- [Your goal]: All lines in the records that carry the string "screenshot" are to be shown.

(Pixel coordinate grounding data)
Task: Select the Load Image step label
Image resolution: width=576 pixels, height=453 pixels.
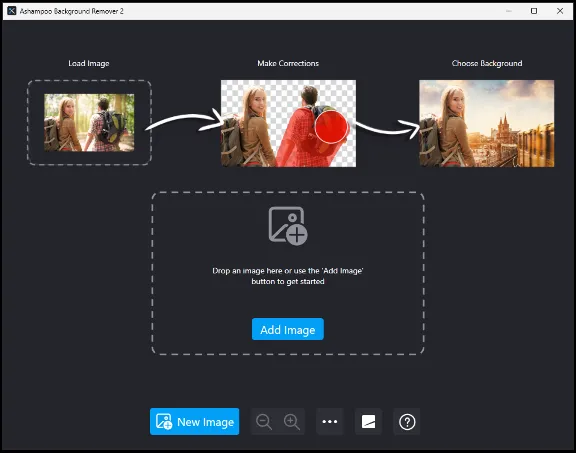Action: click(x=89, y=64)
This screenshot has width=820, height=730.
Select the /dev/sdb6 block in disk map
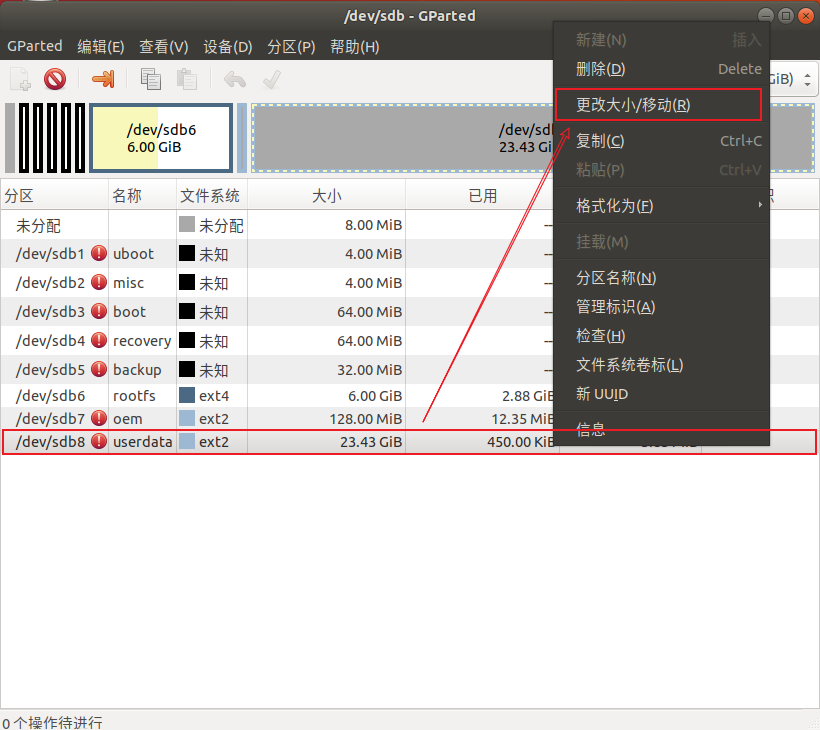pos(161,138)
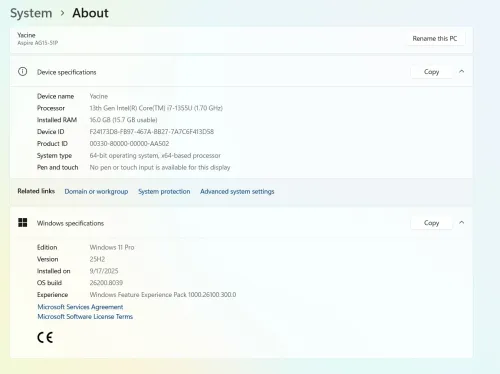Viewport: 500px width, 374px height.
Task: Copy the device specifications
Action: pyautogui.click(x=432, y=72)
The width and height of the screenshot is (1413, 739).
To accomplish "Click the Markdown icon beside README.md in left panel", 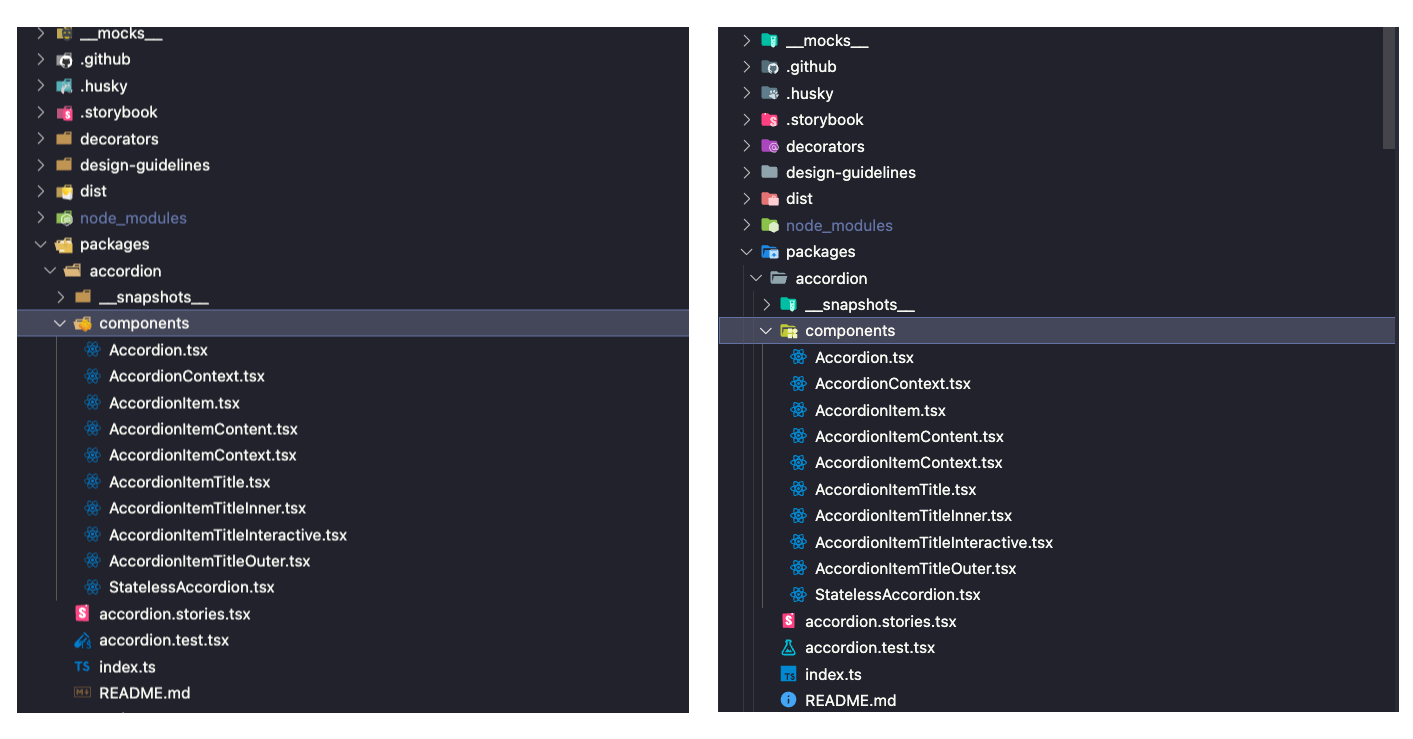I will coord(82,693).
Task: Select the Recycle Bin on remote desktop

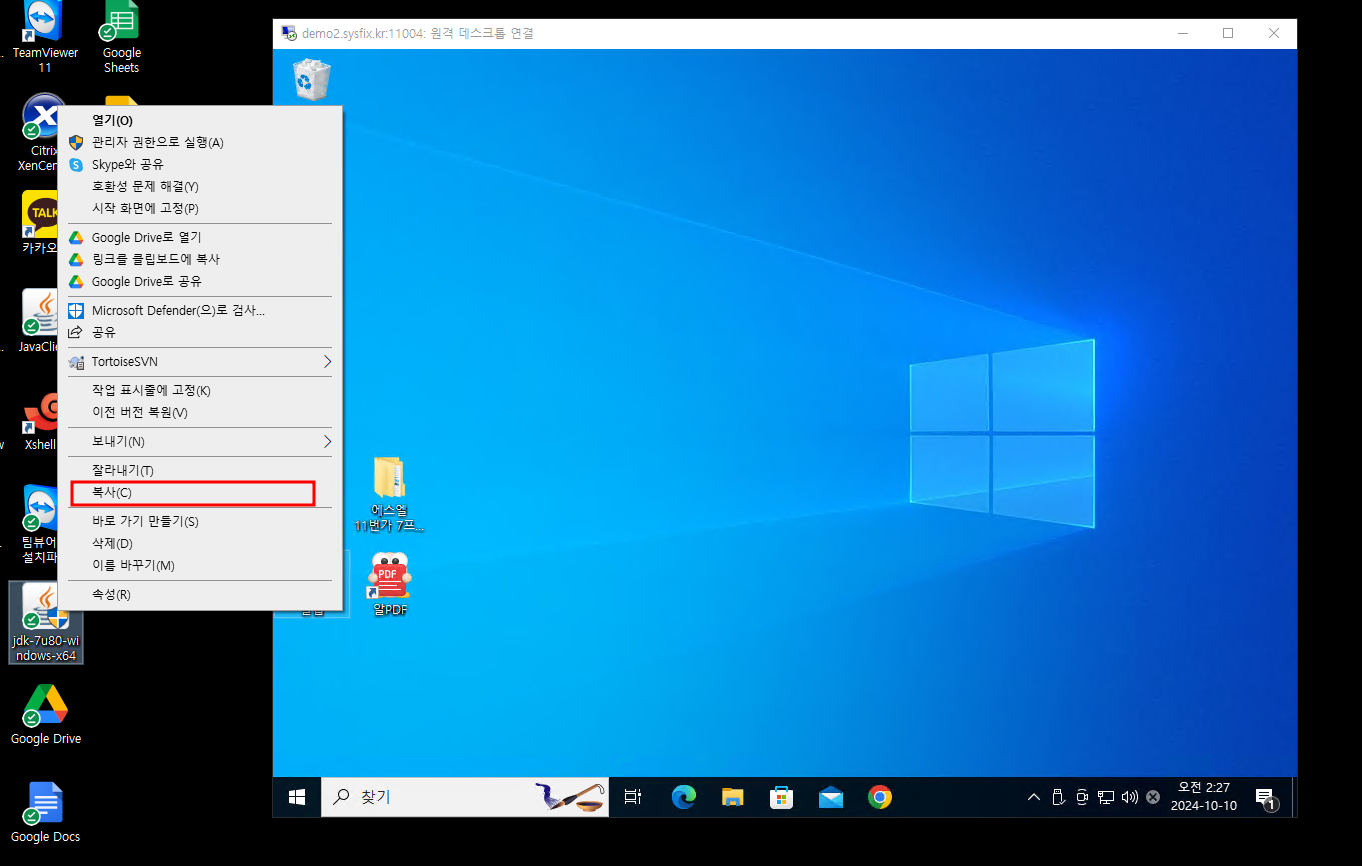Action: coord(311,80)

- [Written answer]:
This screenshot has width=820, height=730.
The width and height of the screenshot is (1413, 739).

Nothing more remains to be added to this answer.